Reproduce the material word for word, starting with the line that contains "ABBOTSFORD (295, 492)" and going on through the last line, with both of those lines included.

BEGIN Input

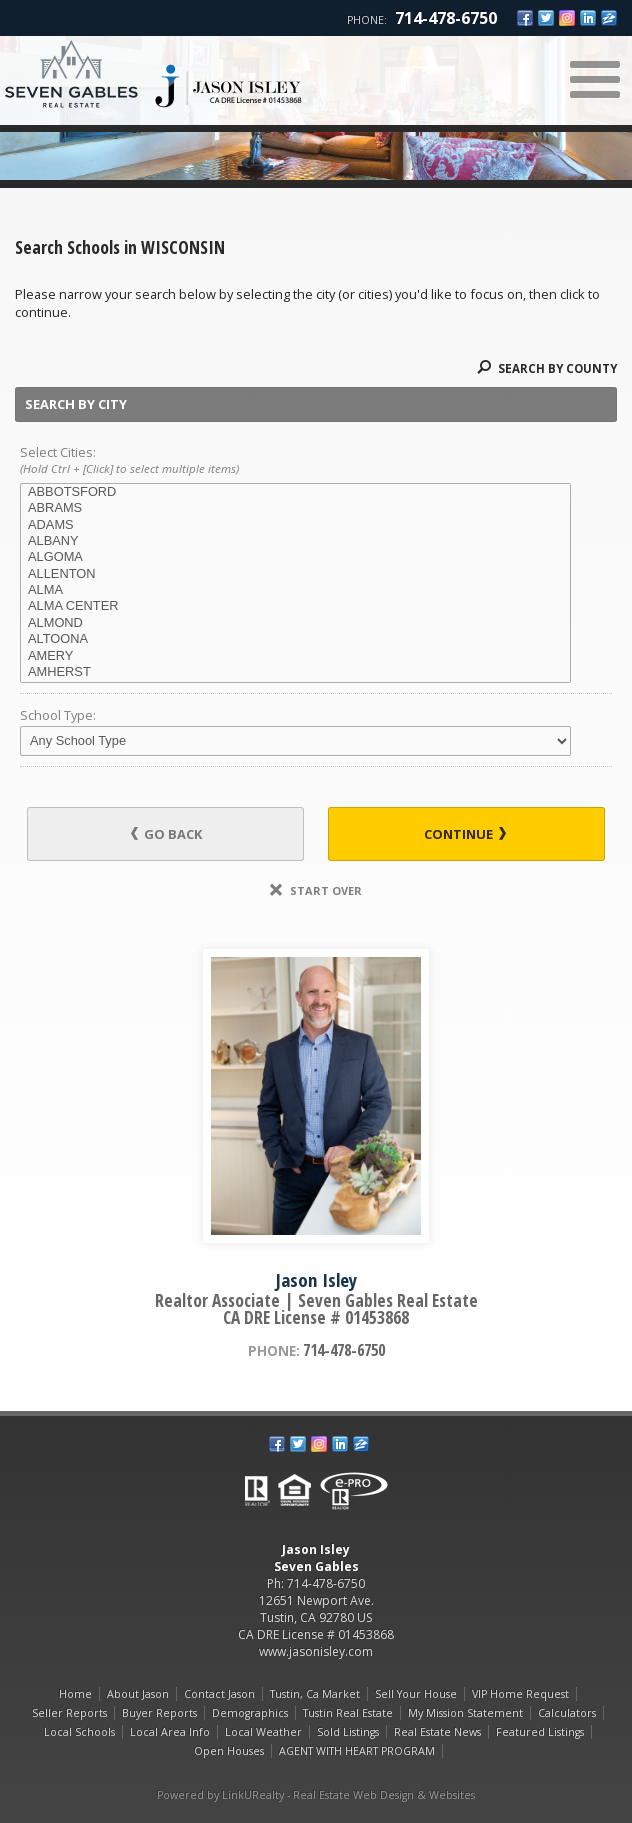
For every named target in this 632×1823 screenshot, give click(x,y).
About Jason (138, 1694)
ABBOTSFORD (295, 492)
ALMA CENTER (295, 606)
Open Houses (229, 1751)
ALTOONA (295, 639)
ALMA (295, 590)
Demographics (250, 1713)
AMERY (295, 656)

END Input

### [Task result]
ABBOTSFORD (295, 492)
ALMA CENTER (295, 606)
Open Houses (229, 1751)
ALTOONA (295, 639)
ALMA (295, 590)
Demographics (250, 1713)
AMERY (295, 656)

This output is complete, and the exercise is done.